Awaiting FDA Review: MS Patient with PML on Gilenya after Tysabri
Novartis released a safety information update on April 13, 2012 stating that an individual with MS who was taking Gilenya® (fingolimod) was diagnosed with progressive multifocal leukoencephalopathy (PML). This infection of the brain has been associated with another treatment for MS, Tysabri® (natalizumab). Depending on the risk factors discussed below, a small number of MS patients may develop PML either while taking Tysabri or up to three months after discontinuing this drug.
According to Novartis, the individual had been given Tysabri for three-and-a-half years prior to starting Gilenya in December 2011, with a six-week break between the two treatments. The patient has been hospitalized since February 2012 and the diagnosis of PML was confirmed in April 2012.

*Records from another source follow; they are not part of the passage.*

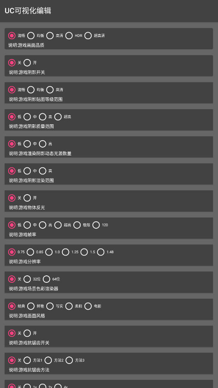Enable 游戏抗锯齿开关 with 开 option
Image resolution: width=218 pixels, height=388 pixels.
(x=27, y=333)
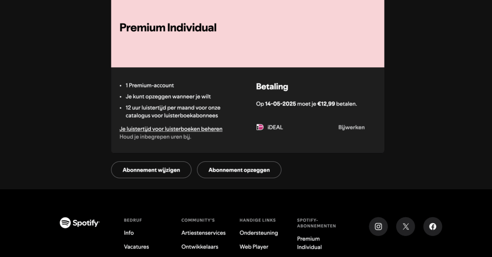Open Artiestenservices in the Community's column
Image resolution: width=492 pixels, height=257 pixels.
[203, 233]
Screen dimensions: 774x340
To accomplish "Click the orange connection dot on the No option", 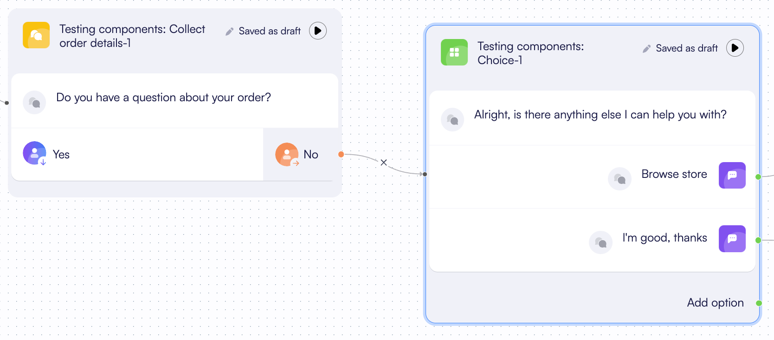I will [x=341, y=155].
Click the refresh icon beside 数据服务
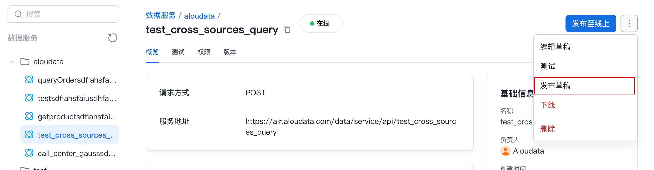This screenshot has width=654, height=170. point(113,38)
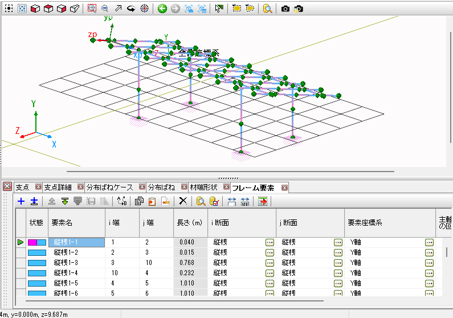Screen dimensions: 453x318
Task: Click the blue plus add row icon
Action: pos(21,201)
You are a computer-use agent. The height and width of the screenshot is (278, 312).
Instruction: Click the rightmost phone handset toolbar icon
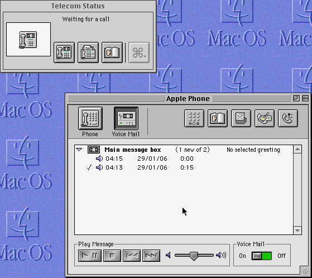coord(288,118)
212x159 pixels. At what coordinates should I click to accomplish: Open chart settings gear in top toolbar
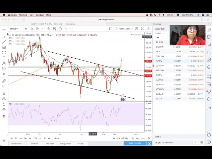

The three main risk factors for PML for individuals taking Tysabri are:
- The presence of anti-JCV antibodies, which identifies a previous exposure to the JC virus
- Longer duration of Tysabri treatment, especially after two years
- Prior treatment with an immunosuppressant medication, such as mitoxantrone (Novantrone®), azathioprine (Imuran®), methotrexate, cyclophosphamide (Cytoxan®), or mycophenolate.
Novartis has informed MSAA that the individual who was taking Gilenya had two of these three Tysabri-related risk factors: testing positive for anti-JCV antibodies (which shows that the patient has been exposed to the JC virus) and taking Tysabri for more than two years. However, the individual had not been given other immunosuppressant medication prior to taking Tysabri.

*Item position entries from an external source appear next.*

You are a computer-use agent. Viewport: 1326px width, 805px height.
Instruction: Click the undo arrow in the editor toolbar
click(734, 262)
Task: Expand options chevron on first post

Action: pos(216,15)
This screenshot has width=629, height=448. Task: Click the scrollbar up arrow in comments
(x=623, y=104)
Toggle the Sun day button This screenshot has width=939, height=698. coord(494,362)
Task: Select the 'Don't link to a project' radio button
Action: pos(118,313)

In the safety update from Novartis, the company notes, “This is the first reported PML case in approximately 36,000 fingolimod-treated patients, of whom approximately 2,400 were treated for more than two years and approximately 500 were treated for more than four years. There is currently no confirmed case of PML reported to Novartis in a fingolimod-treated patient without previous natalizumab treatment… Details on the case are being submitted to health authorities according to regulations as they become available.”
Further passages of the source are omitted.